• PASSAGE:

For China to encourage an international anti-war movement to put pressure on the Obama White House implied the Chinese were not only concerned about an expanded NATO presence in Central Asia but were also worried by growing unrest among Islamic elements within their own population. The Beijing leadership has reckoned for some time that the longer the war in Afghanistan continues the greater is the likelihood of a spill-over of Islamic militancy into parts of China. Interestingly, the article offered no suggestions on how to “dispose” of al Qaeda and its surrogates and carefully avoided any reference to U.S.-Pakistan or U.S.- India relations.

For China to speak out in this way confirms that its leaders have been aware of the growing war stresses within NATO and NATO countries. Behind the scenes in Brussels, NATO has had great difficulty maintaining a unity of purpose among its members, many of whom disagree on strategy, with some refusing to send troops to the frontlines. NATO leaders are witnessing growing opposition to the war across Europe and in some member states politicians are coming under pressure to call for a withdrawal from Afghanistan and to deny NATO reinforcements.

On the battlefield, the military campaign NATO thought would display its strengths has only served to expose its weaknesses. The brunt of the fighting is being done by the

U.S. and Britain with other member nations refusing to put their troops in harm’s way, insisting they not be deployed to combat zones. The cracks in the alliance, which is now in its 60th year, emerged as the Taliban showed itself to be a lethal adversary and the prospect of defeat became accepted wisdom in some circles.

There is now a real risk that NATO will be bogged down the way the Soviets were when they faced the same Afghan tribesmen. That fear is gradually invading the corridors of power in many NATO capitals.

• STATED GOAL A:
Turn the records into a numbered list. Begin at the line that has "Where should I click to: Open the Fill", stop after the line that has "Action: 493,135", and leave out blank lines and pictures.

• RECORDS SUPPLIED:

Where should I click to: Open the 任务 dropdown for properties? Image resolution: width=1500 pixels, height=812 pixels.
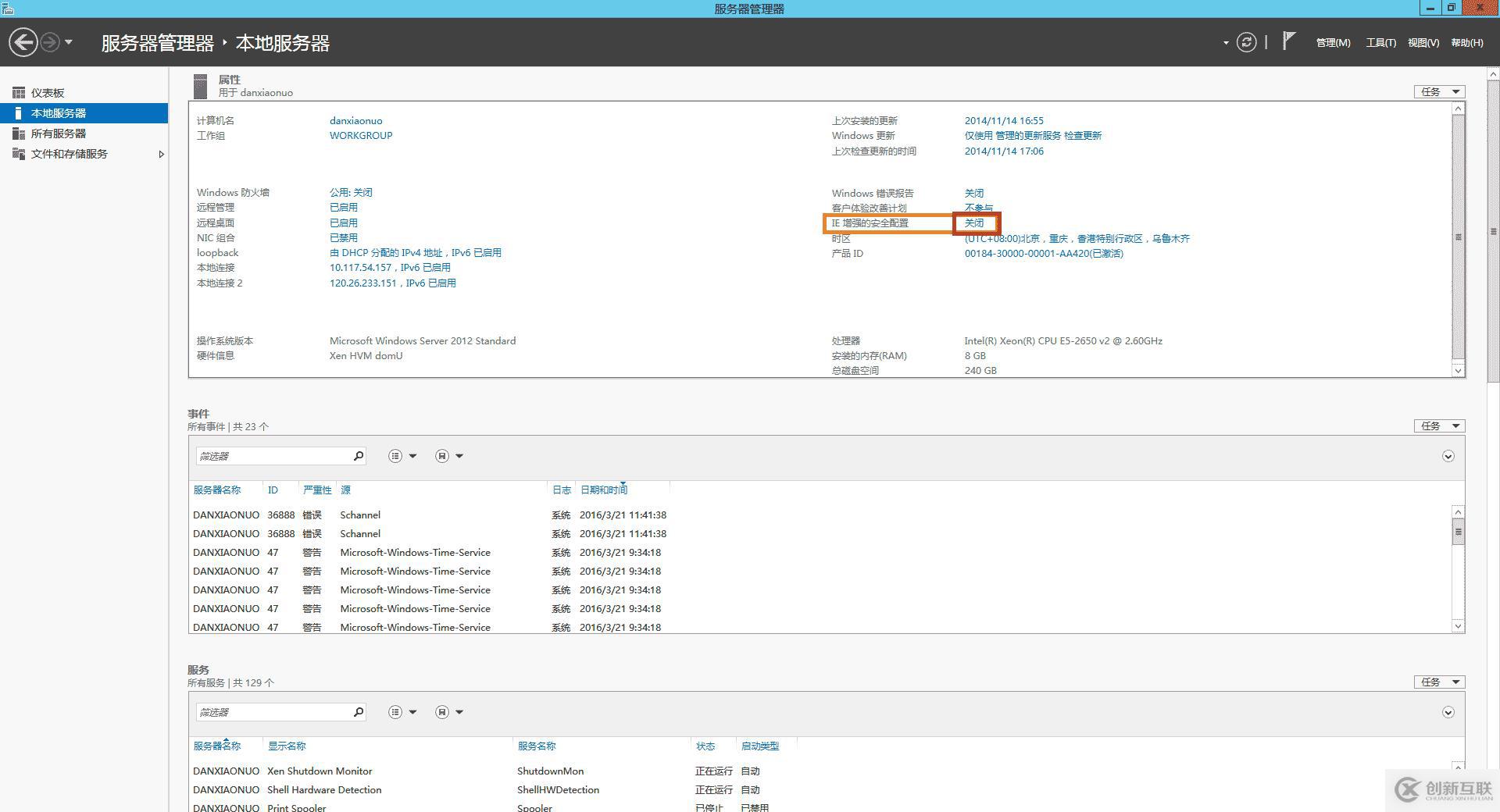pos(1439,92)
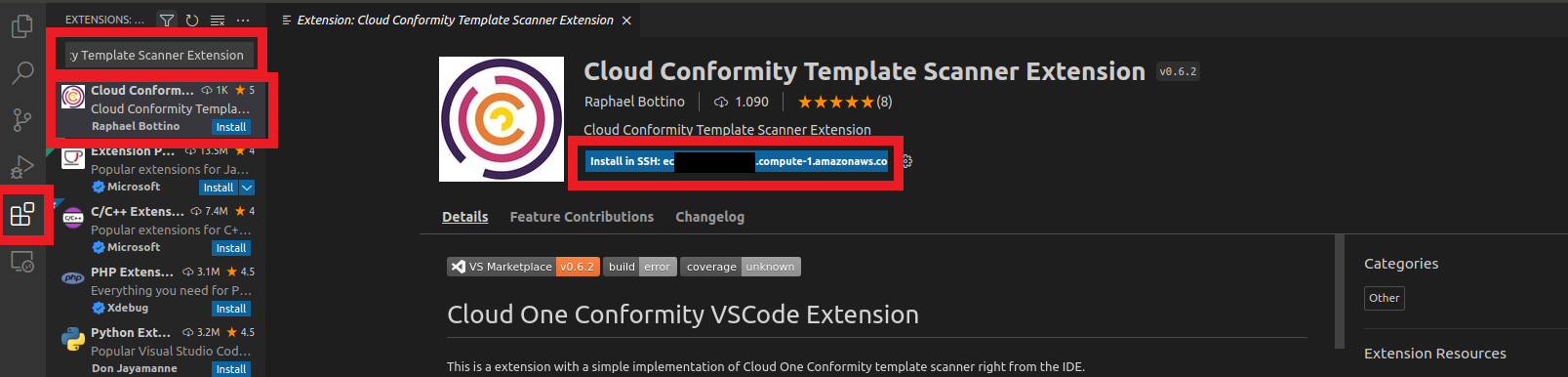Open the Explorer view in activity bar

(21, 26)
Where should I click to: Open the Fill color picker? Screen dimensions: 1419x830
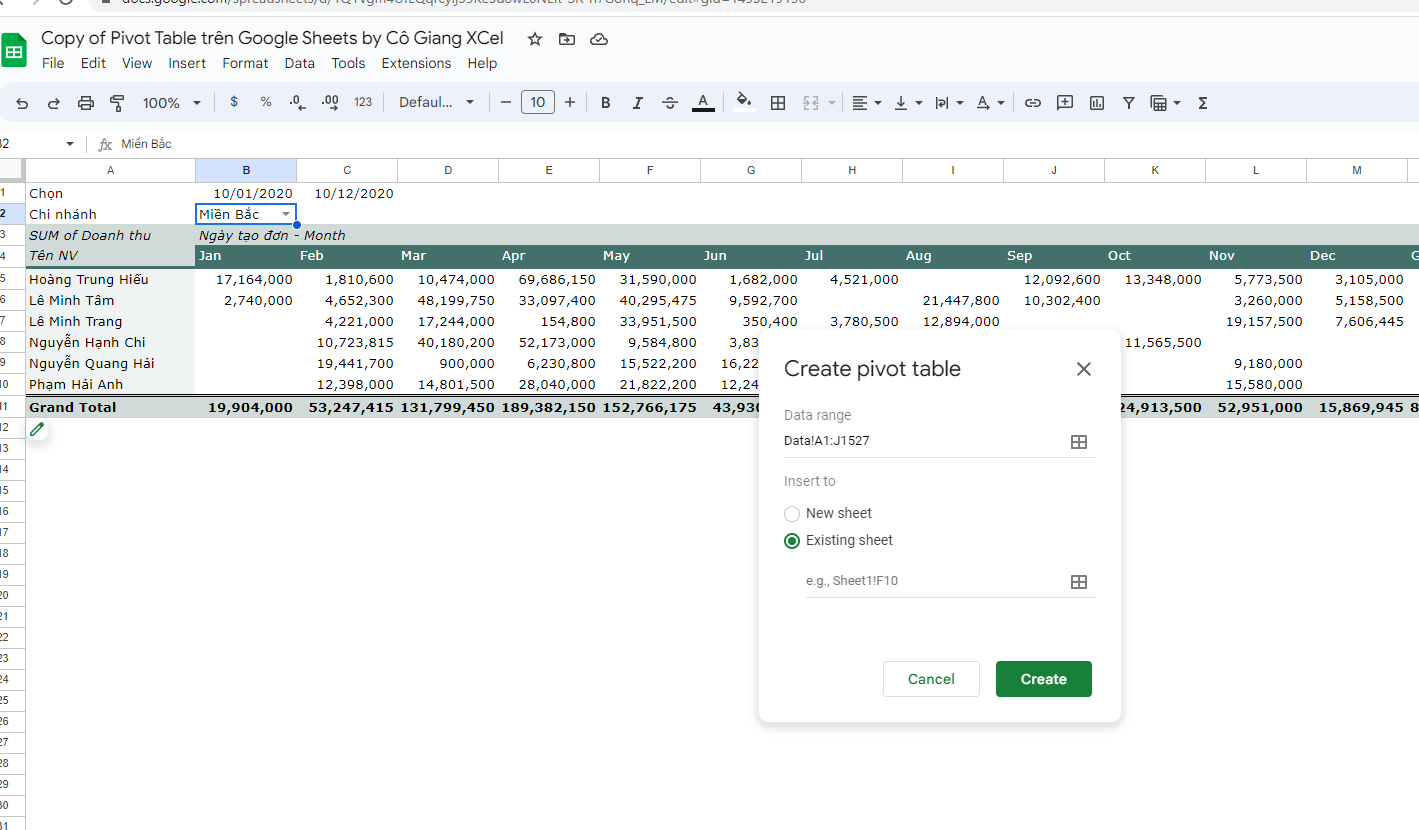743,101

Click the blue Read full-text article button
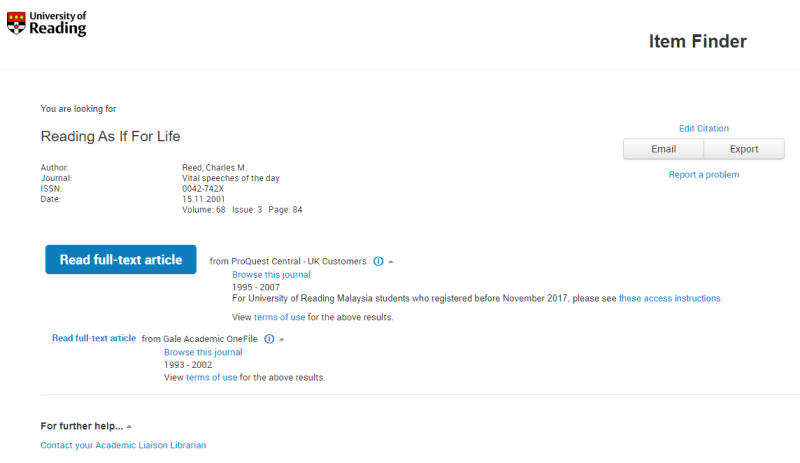click(121, 259)
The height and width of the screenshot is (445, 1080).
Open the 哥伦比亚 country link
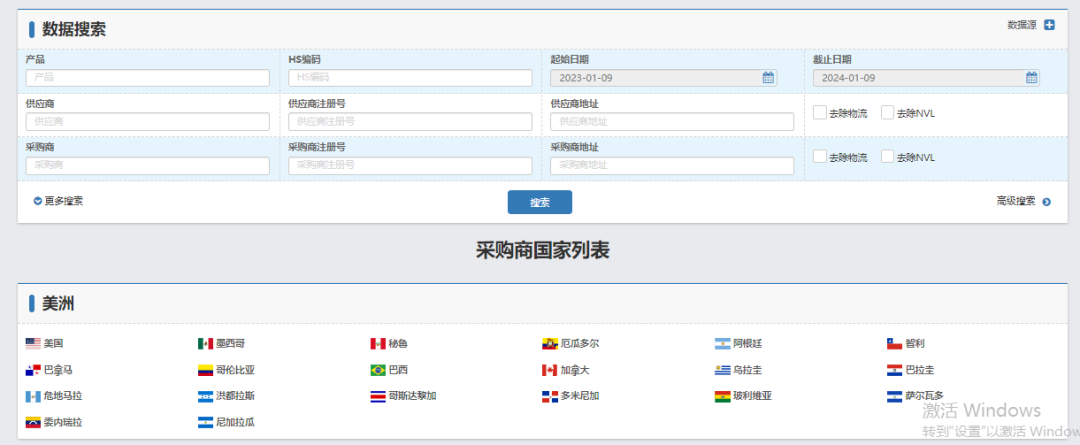point(235,370)
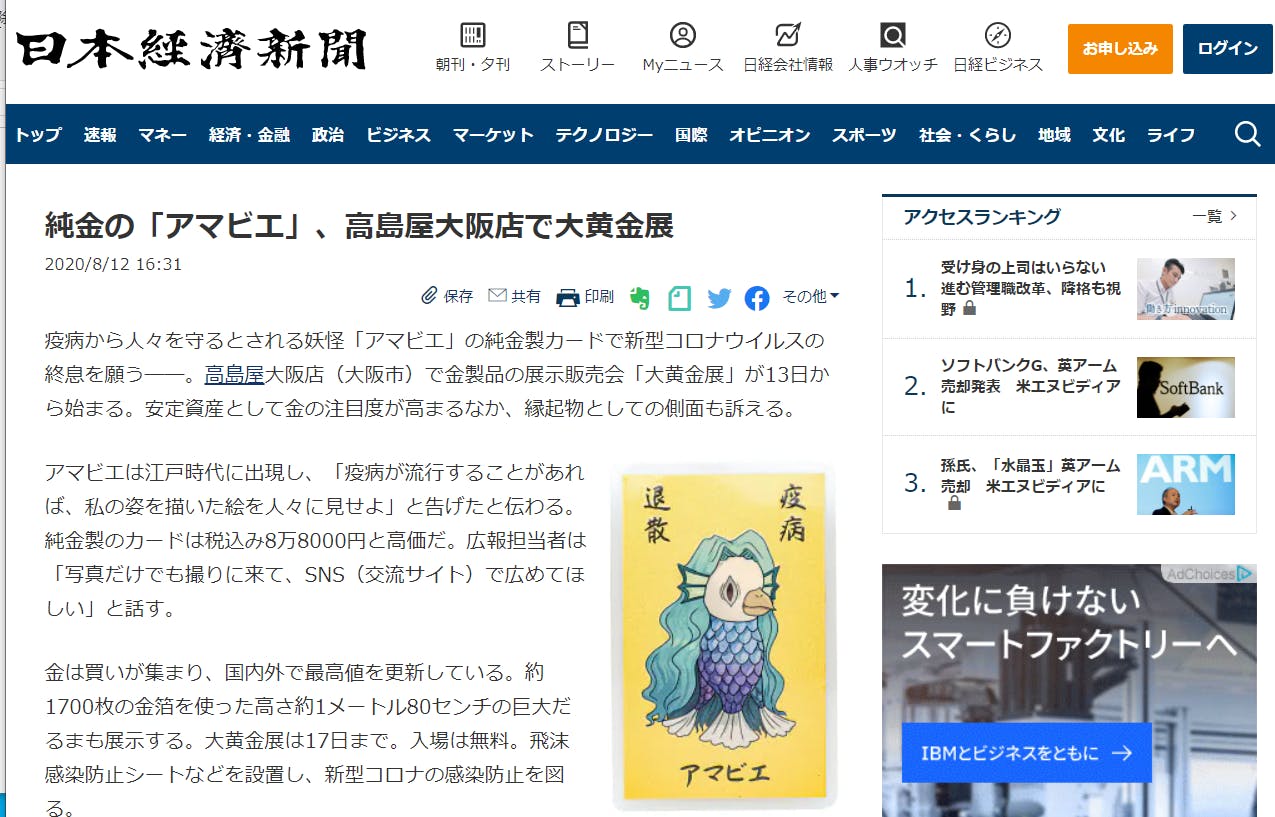This screenshot has width=1275, height=817.
Task: Select the マーケット navigation tab
Action: 493,135

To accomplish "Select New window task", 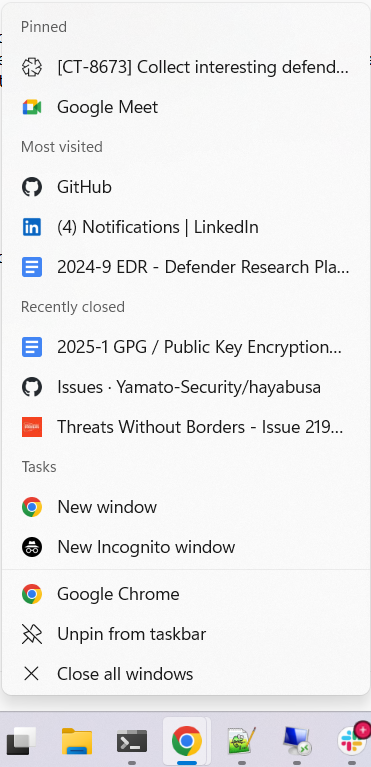I will [x=186, y=507].
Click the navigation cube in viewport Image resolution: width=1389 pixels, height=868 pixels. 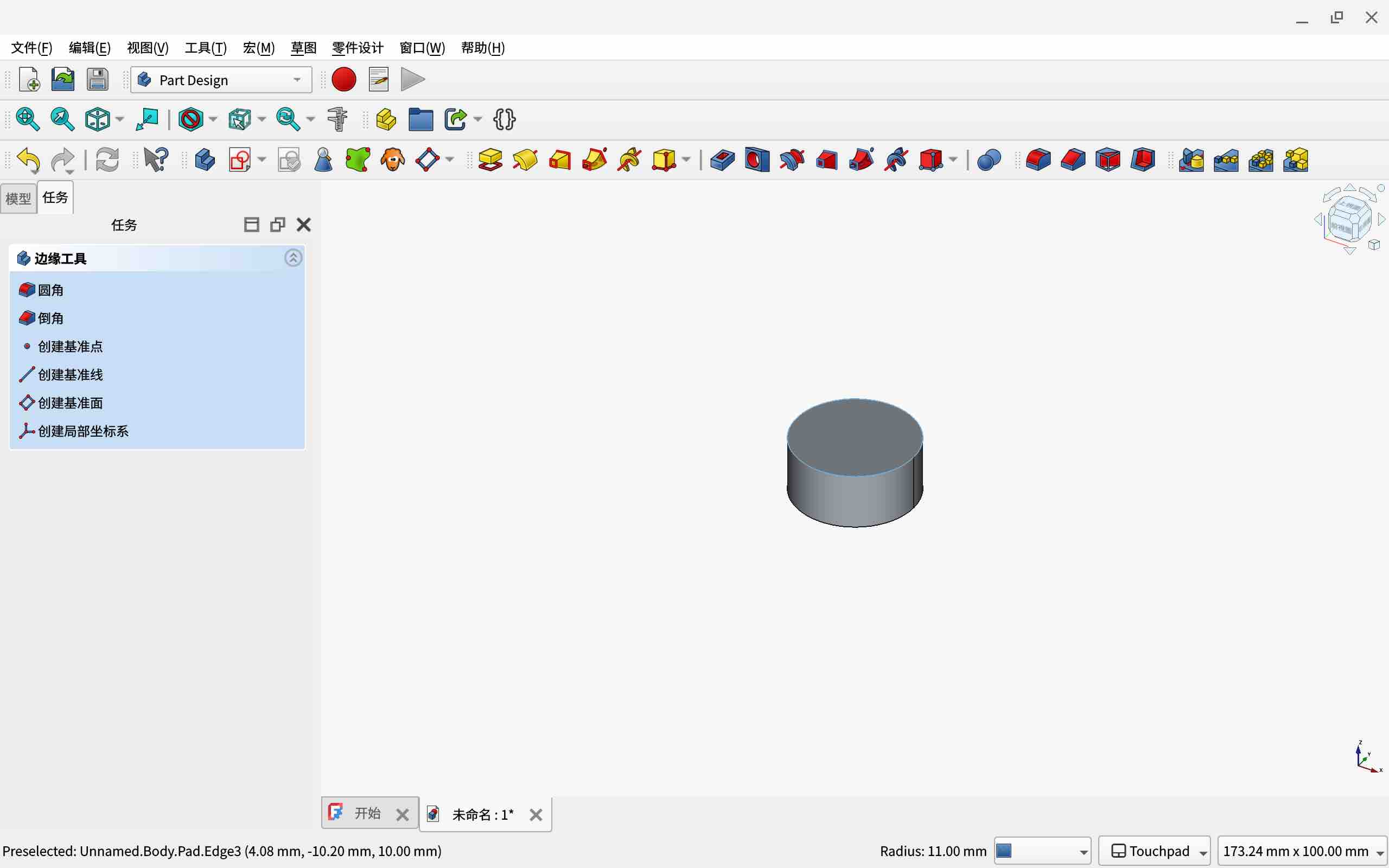(x=1349, y=220)
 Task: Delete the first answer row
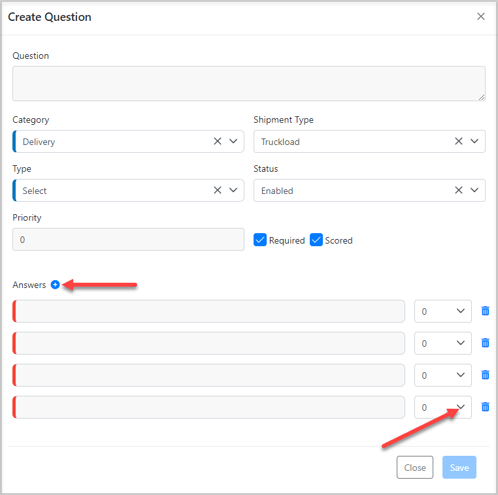pyautogui.click(x=485, y=311)
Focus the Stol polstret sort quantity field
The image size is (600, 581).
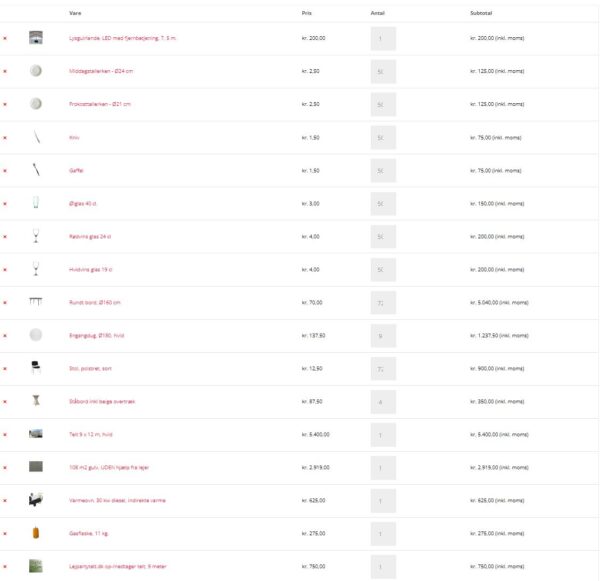coord(383,369)
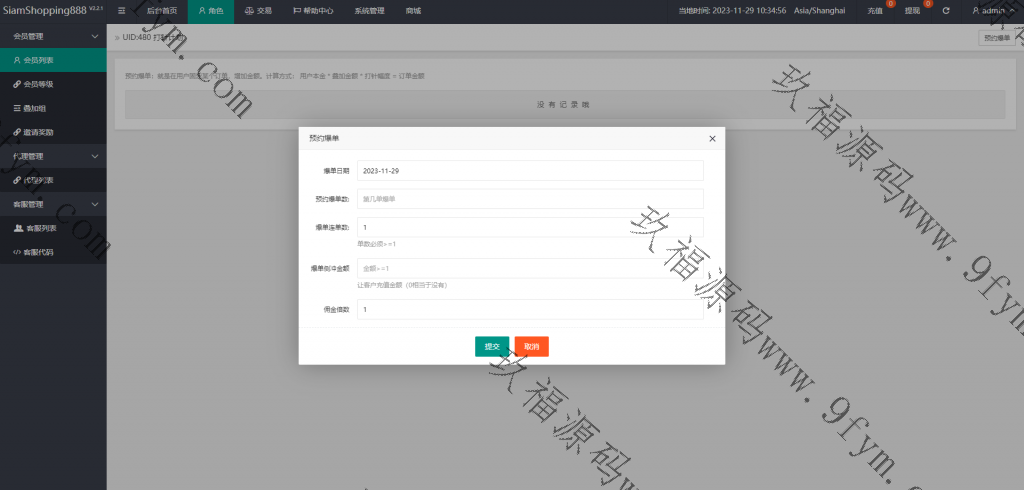Viewport: 1024px width, 490px height.
Task: Click the orange 取消 button
Action: (x=531, y=346)
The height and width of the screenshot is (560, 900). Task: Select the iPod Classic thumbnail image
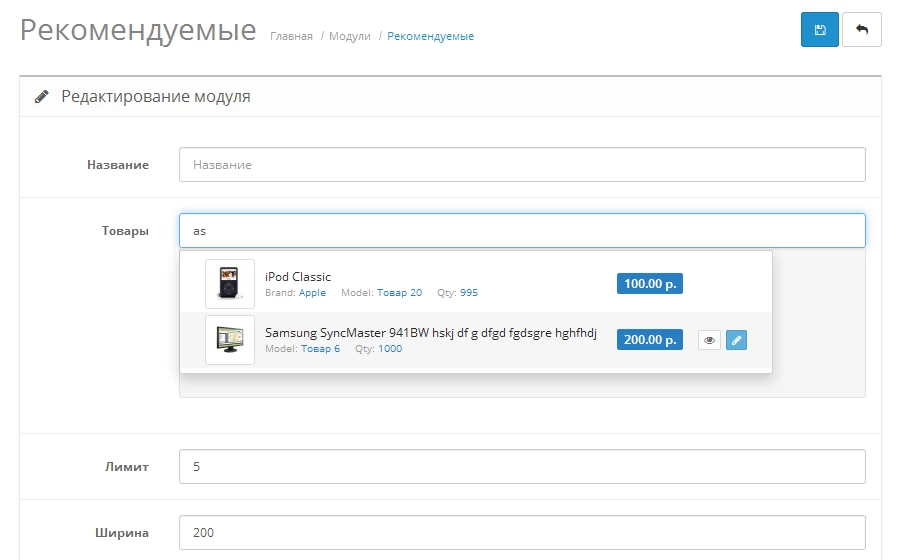coord(230,284)
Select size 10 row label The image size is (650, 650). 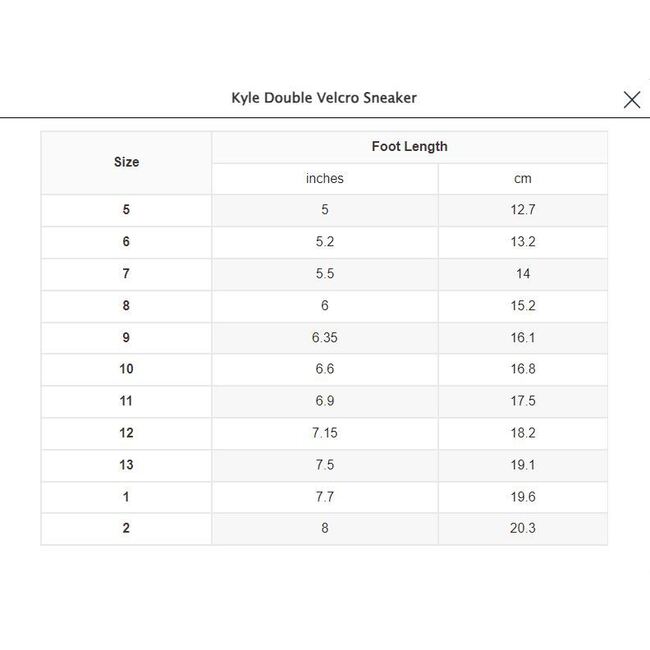coord(126,369)
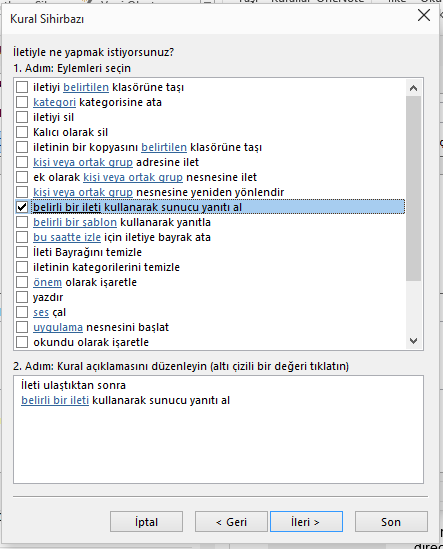Click the İptal button

(146, 522)
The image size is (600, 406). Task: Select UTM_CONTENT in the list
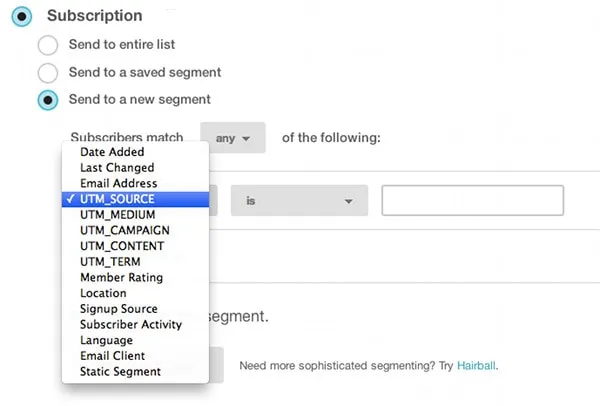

• STATED GOAL B:
From the passage on NATO in Afghanistan, quote the words beginning at "There is now" and stopping after "many NATO capitals.".

• CORRECT RESPONSE A:
1. Where should I click to: Open the Fill color picker? Screen dimensions: 1419x830
2. 743,101
3. Click the blue Read full-text article button
4. click(121, 259)
5. The height and width of the screenshot is (445, 1080).
6. Open the 哥伦比亚 country link
7. point(235,370)
8. This screenshot has width=1275, height=817.
9. Task: Select the マーケット navigation tab
10. Action: 493,135

• CORRECT RESPONSE B:
There is now a real risk that NATO will be bogged down the way the Soviets were when they faced the same Afghan tribesmen. That fear is gradually invading the corridors of power in many NATO capitals.